Suppose we have the following tower of fields: $\mathbb Q \subset \mathbb Q(\sqrt{2}) \subset \mathbb Q(\sqrt[4]{2})$. Compute Aut$(\mathbb Q(\sqrt{2})/\mathbb Q)$, Aut$(\mathbb Q(\sqrt[4]{2})/\mathbb Q(\sqrt{2}))$, and Aut$(\mathbb Q(\sqrt[4]{2})/\mathbb Q)$. What do you see?

I do not know how to even do this, please help.

  • $\begingroup$ Do you know what you're being asked to do?

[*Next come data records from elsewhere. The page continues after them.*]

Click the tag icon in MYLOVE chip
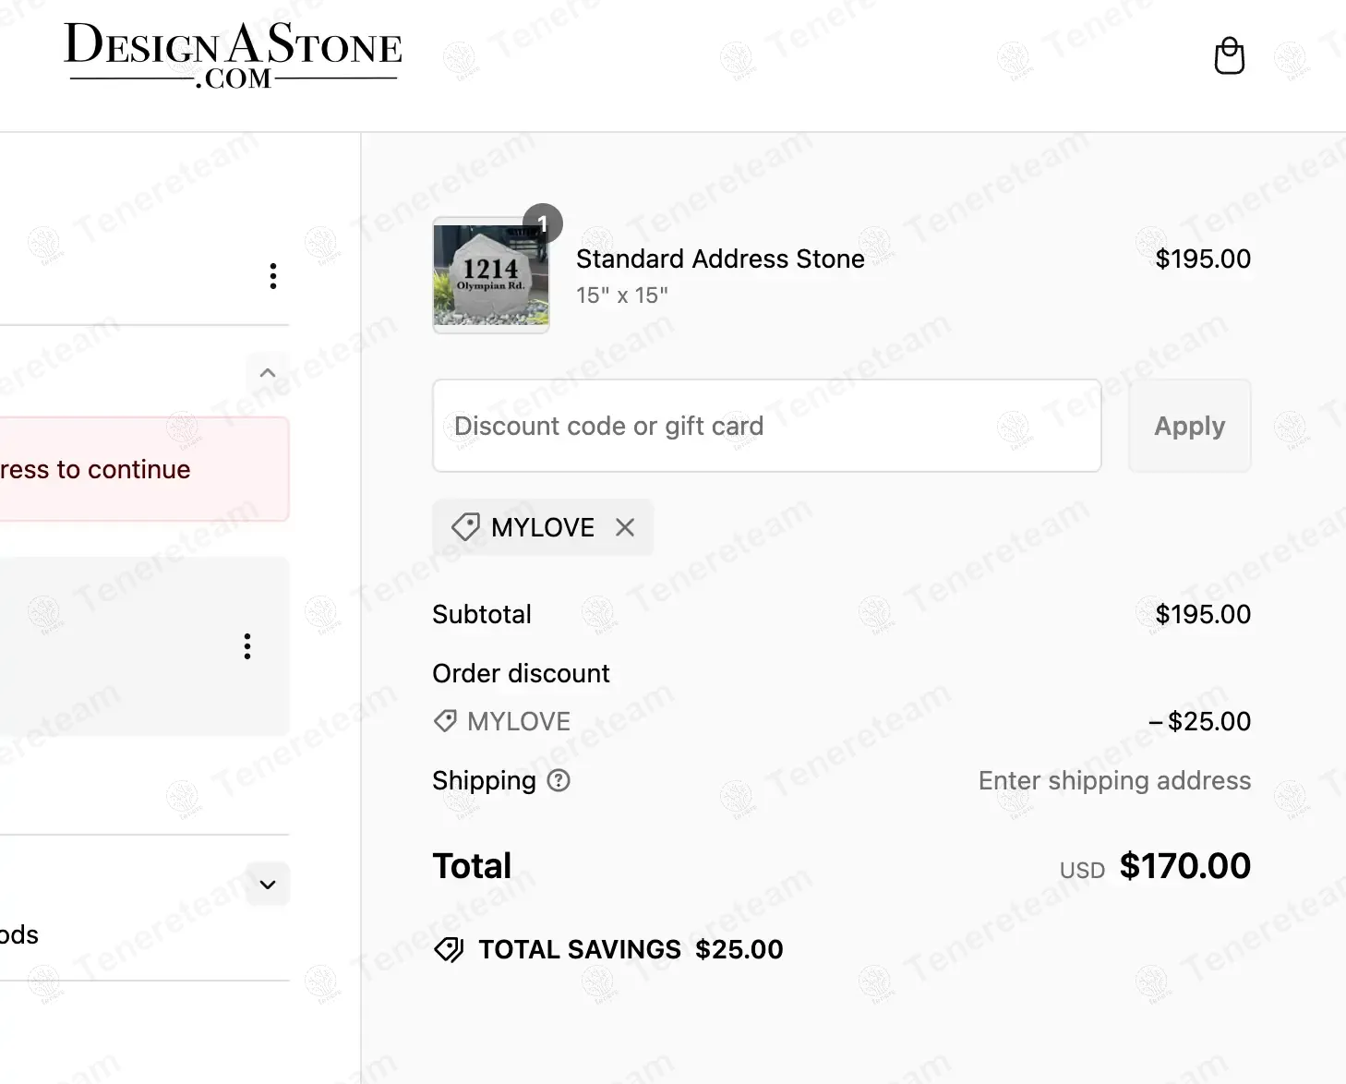 (x=465, y=527)
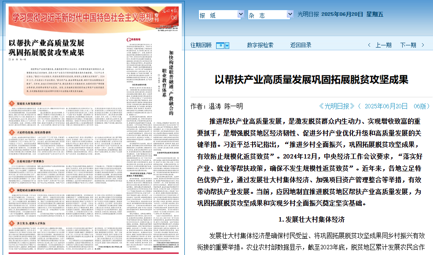Go to the next issue via 下一期
Image resolution: width=433 pixels, height=255 pixels.
pyautogui.click(x=408, y=45)
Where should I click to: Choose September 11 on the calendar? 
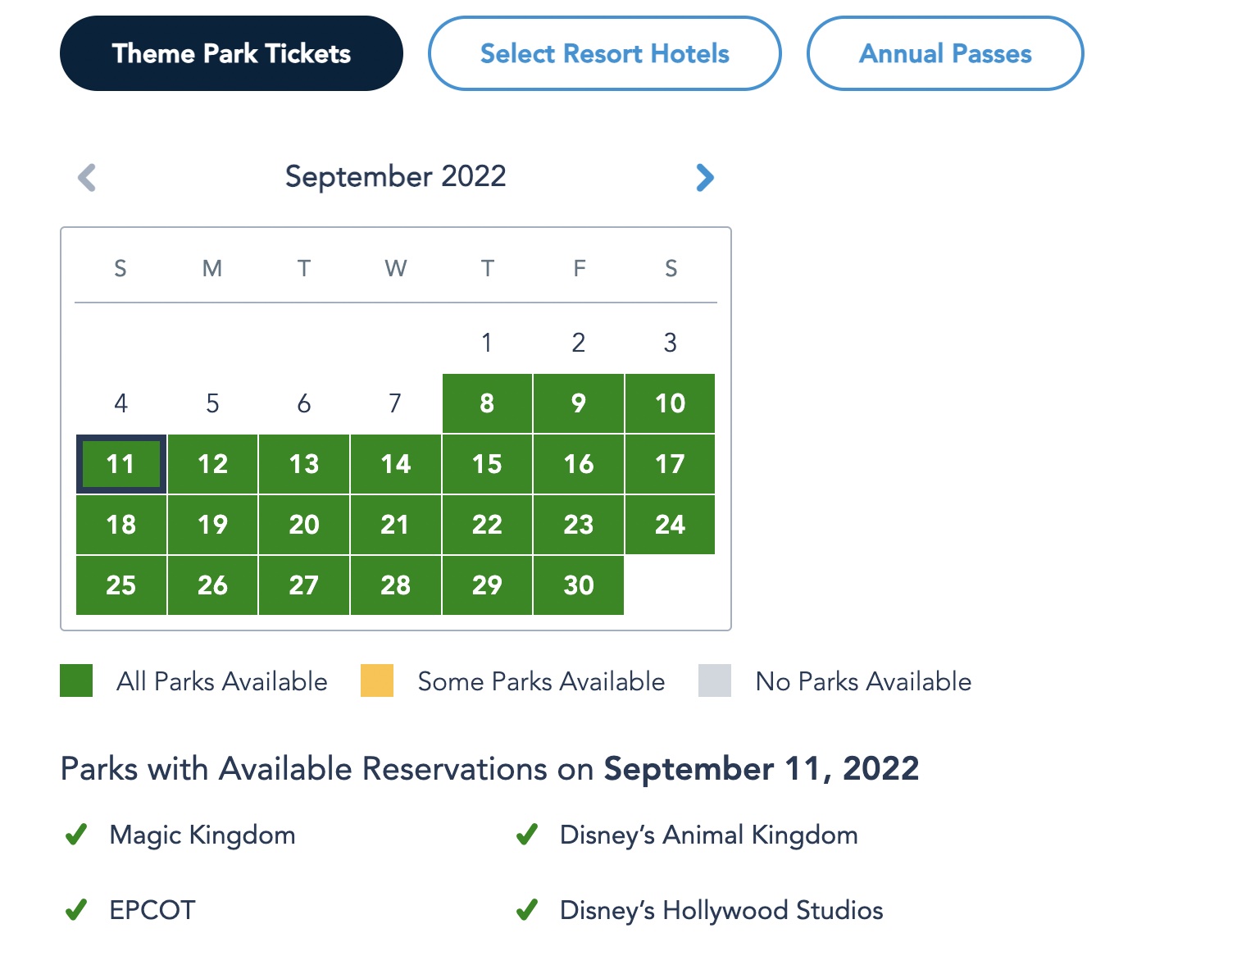(x=121, y=464)
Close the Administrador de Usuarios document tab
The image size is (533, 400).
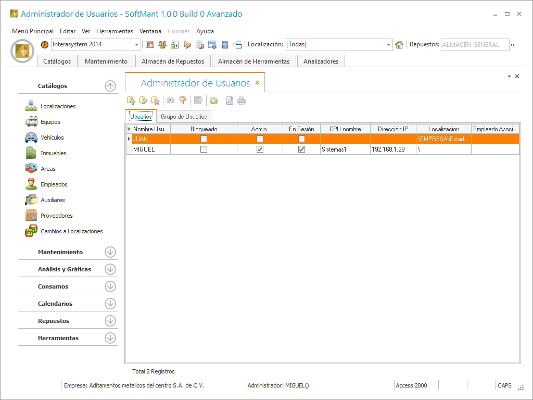click(257, 83)
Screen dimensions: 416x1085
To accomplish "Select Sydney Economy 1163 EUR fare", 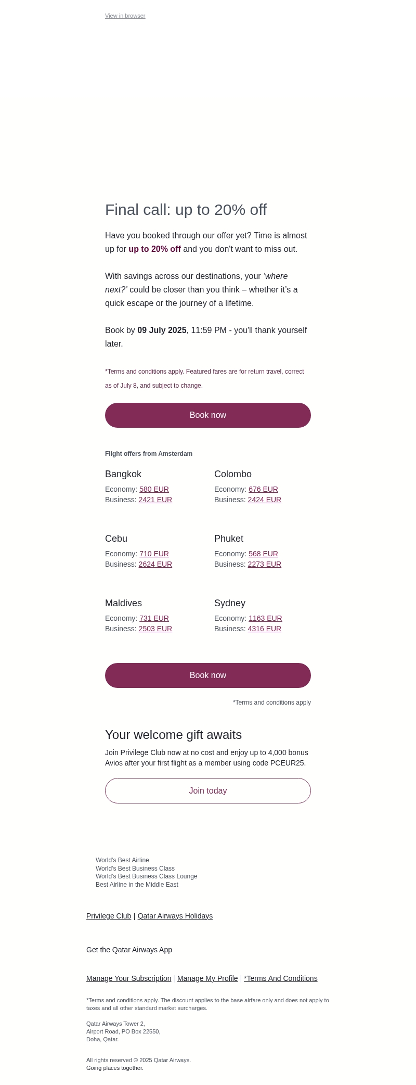I will pos(265,619).
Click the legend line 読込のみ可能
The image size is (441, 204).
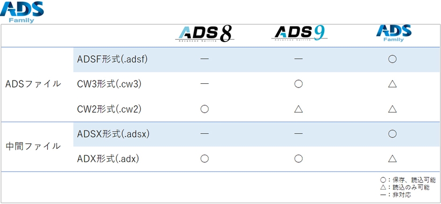(404, 187)
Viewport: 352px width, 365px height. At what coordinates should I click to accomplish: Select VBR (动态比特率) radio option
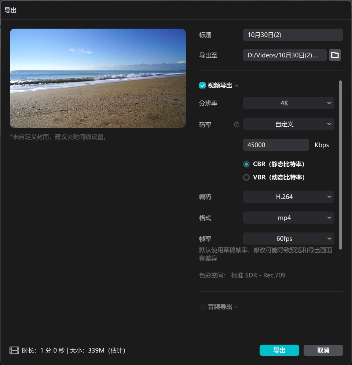pos(246,177)
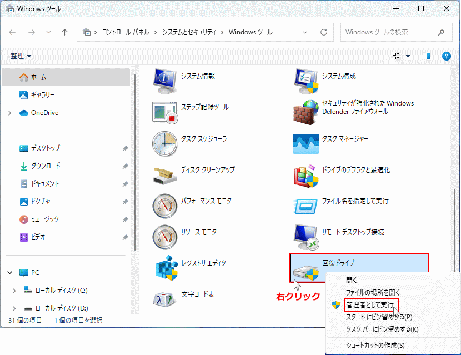
Task: Choose ファイルの場所を開く in context menu
Action: 372,293
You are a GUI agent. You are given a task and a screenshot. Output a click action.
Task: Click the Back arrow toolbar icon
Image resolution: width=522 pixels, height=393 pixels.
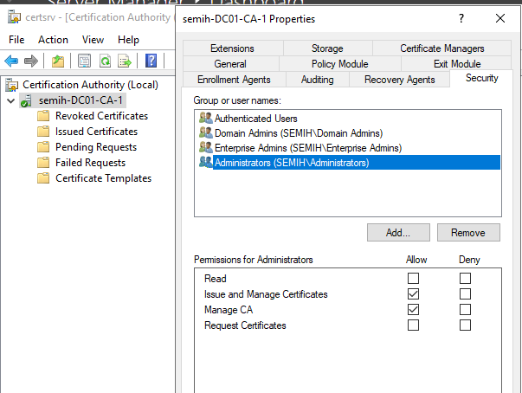coord(11,61)
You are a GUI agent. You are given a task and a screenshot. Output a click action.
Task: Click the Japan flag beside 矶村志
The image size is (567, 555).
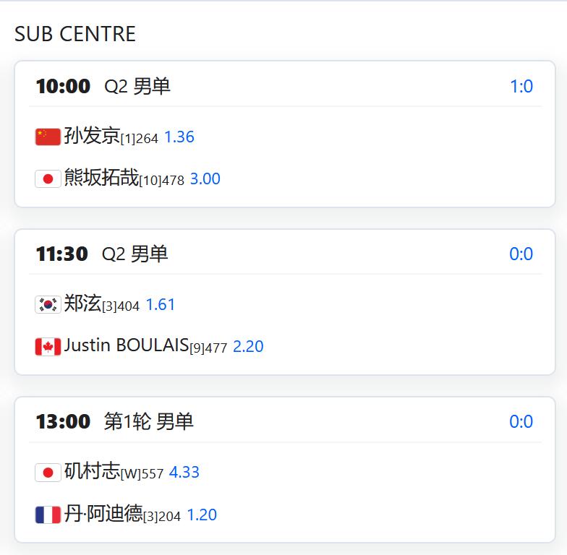tap(48, 472)
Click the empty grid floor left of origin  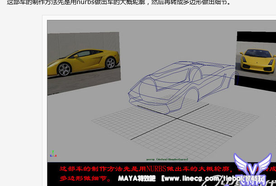(117, 123)
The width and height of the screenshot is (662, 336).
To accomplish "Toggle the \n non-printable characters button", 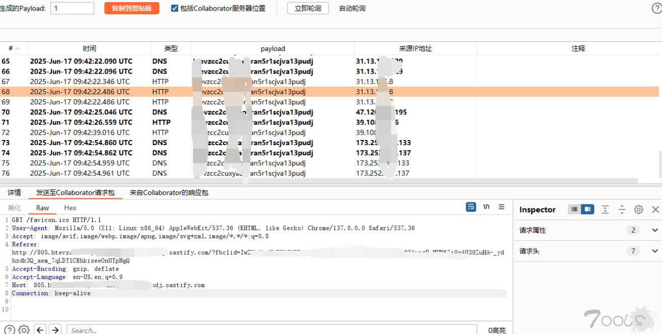I will point(486,207).
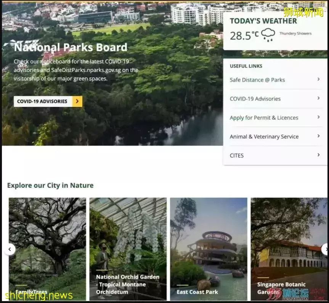Go to previous slide with left carousel arrow
329x303 pixels.
point(10,250)
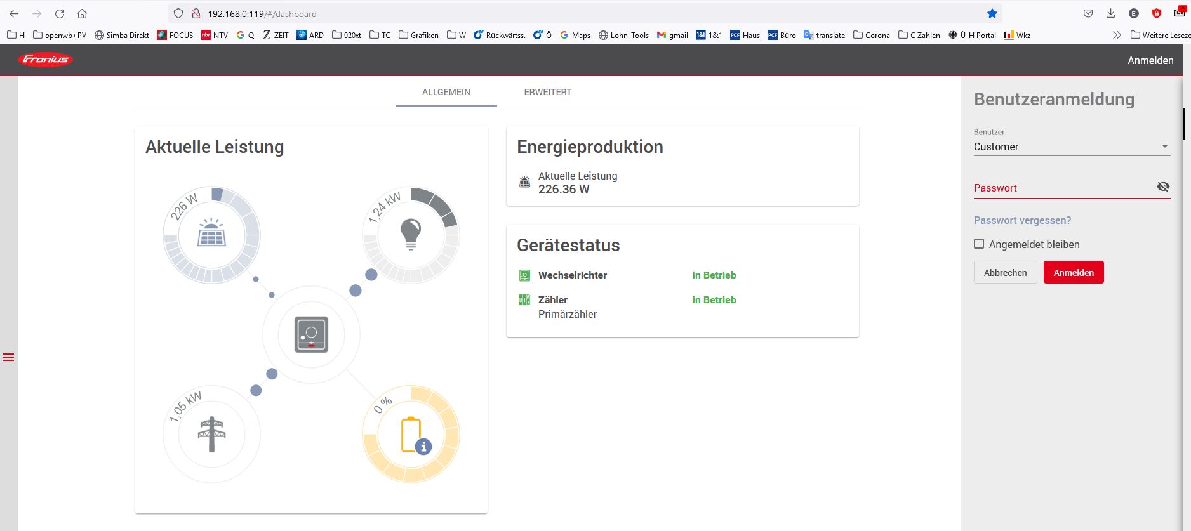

Do you know how to specify a homomorphism whose domain is $\mathbb{Q}$ Or $\mathbb{Q}(\sqrt{2})$? $\endgroup$ – Hurkyl May 5 '13 at 1:49

In the first case, you must determine the automorphisms $\Bbb Q(\sqrt{2})\to\Bbb Q(\sqrt{2})$ that act as identity on $\Bbb Q$. In the second, you must determine the automorphisms $\Bbb Q(\sqrt[4]{2})\to\Bbb Q(\sqrt[4]{2})$ that act as identity on $\Bbb Q(\sqrt{2})$.

Suppose that $f$ is an automorphism of $\Bbb Q(\sqrt 2)$ that acts as identity on $\Bbb Q$. Taking an arbitrary element $a+b\sqrt2$ of $\Bbb Q(\sqrt2)$, where $a,b$ are rational, we then have $$f(a+b\sqrt{2})=f(a)+f(b)f(\sqrt2)=a+bf(\sqrt 2).$$ Thus, the members of $\text{Aut}(\Bbb Q(\sqrt2)/\Bbb Q)$ are completely determined by where they send $\sqrt{2}$. What options are there for that, given that $f(2)=2$?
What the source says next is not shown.